Information shown Start Marker
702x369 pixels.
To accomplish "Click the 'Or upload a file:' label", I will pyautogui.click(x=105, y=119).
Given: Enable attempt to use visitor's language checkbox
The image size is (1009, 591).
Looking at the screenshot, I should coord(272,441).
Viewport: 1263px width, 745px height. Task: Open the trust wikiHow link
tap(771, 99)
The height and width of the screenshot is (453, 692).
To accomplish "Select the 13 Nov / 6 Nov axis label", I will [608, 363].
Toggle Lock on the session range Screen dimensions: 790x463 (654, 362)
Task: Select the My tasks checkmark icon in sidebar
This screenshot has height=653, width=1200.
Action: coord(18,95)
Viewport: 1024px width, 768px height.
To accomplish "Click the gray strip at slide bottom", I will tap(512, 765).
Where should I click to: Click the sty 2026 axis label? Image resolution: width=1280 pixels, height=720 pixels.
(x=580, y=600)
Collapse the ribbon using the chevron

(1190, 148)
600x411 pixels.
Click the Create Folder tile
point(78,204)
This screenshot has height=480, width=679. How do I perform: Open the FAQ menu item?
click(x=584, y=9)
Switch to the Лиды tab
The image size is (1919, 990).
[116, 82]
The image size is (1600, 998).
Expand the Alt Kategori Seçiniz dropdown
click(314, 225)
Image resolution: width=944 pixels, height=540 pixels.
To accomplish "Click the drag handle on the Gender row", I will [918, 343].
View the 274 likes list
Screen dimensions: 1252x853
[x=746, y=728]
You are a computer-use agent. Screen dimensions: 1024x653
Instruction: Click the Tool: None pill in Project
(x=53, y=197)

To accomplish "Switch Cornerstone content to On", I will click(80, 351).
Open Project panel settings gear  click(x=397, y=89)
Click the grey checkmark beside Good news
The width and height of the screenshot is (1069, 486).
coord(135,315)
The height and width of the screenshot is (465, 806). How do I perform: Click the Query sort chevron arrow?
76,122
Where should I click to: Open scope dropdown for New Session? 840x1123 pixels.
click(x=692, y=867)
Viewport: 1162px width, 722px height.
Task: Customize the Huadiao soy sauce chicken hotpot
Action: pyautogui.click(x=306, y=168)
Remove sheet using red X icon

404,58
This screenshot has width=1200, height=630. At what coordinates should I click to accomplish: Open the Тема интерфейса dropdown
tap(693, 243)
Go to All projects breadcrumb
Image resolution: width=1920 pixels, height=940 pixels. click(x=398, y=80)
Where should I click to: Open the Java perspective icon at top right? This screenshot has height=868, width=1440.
Information shown End Marker
* [What you should do]
Return all of the data word for word.

* [Completed task]
702x369 pixels.
To accomplish "Click the 'Or upload a file:' label", I will pyautogui.click(x=105, y=119).
Given: Enable attempt to use visitor's language checkbox
The image size is (1009, 591).
Looking at the screenshot, I should coord(272,441).
Viewport: 1263px width, 745px height. Task: Open the trust wikiHow link
tap(771, 99)
The height and width of the screenshot is (453, 692).
To accomplish "Select the 13 Nov / 6 Nov axis label", I will [608, 363].
Toggle Lock on the session range Screen dimensions: 790x463 (654, 362)
Task: Select the My tasks checkmark icon in sidebar
This screenshot has height=653, width=1200.
Action: coord(18,95)
Viewport: 1024px width, 768px height.
To accomplish "Click the gray strip at slide bottom", I will tap(512, 765).
Where should I click to: Click the sty 2026 axis label? Image resolution: width=1280 pixels, height=720 pixels.
(x=580, y=600)
Collapse the ribbon using the chevron

(1190, 148)
600x411 pixels.
Click the Create Folder tile
point(78,204)
This screenshot has height=480, width=679. How do I perform: Open the FAQ menu item?
click(x=584, y=9)
Switch to the Лиды tab
The image size is (1919, 990).
[116, 82]
The image size is (1600, 998).
Expand the Alt Kategori Seçiniz dropdown
click(314, 225)
Image resolution: width=944 pixels, height=540 pixels.
To accomplish "Click the drag handle on the Gender row", I will [918, 343].
View the 274 likes list
Screen dimensions: 1252x853
[x=746, y=728]
You are a computer-use agent. Screen dimensions: 1024x653
Instruction: Click the Tool: None pill in Project
(x=53, y=197)

To accomplish "Switch Cornerstone content to On", I will click(80, 351).
Open Project panel settings gear  click(x=397, y=89)
Click the grey checkmark beside Good news
The width and height of the screenshot is (1069, 486).
coord(135,315)
The height and width of the screenshot is (465, 806). How do I perform: Click the Query sort chevron arrow?
76,122
Where should I click to: Open scope dropdown for New Session? 840x1123 pixels.
click(x=692, y=867)
Viewport: 1162px width, 722px height.
Task: Customize the Huadiao soy sauce chicken hotpot
Action: pyautogui.click(x=306, y=168)
Remove sheet using red X icon

404,58
This screenshot has width=1200, height=630. At what coordinates should I click to accomplish: Open the Тема интерфейса dropdown
tap(693, 243)
Go to All projects breadcrumb
Image resolution: width=1920 pixels, height=940 pixels. click(x=398, y=80)
Where should I click to: Open the Java perspective icon at top right? This screenshot has height=868, width=1440.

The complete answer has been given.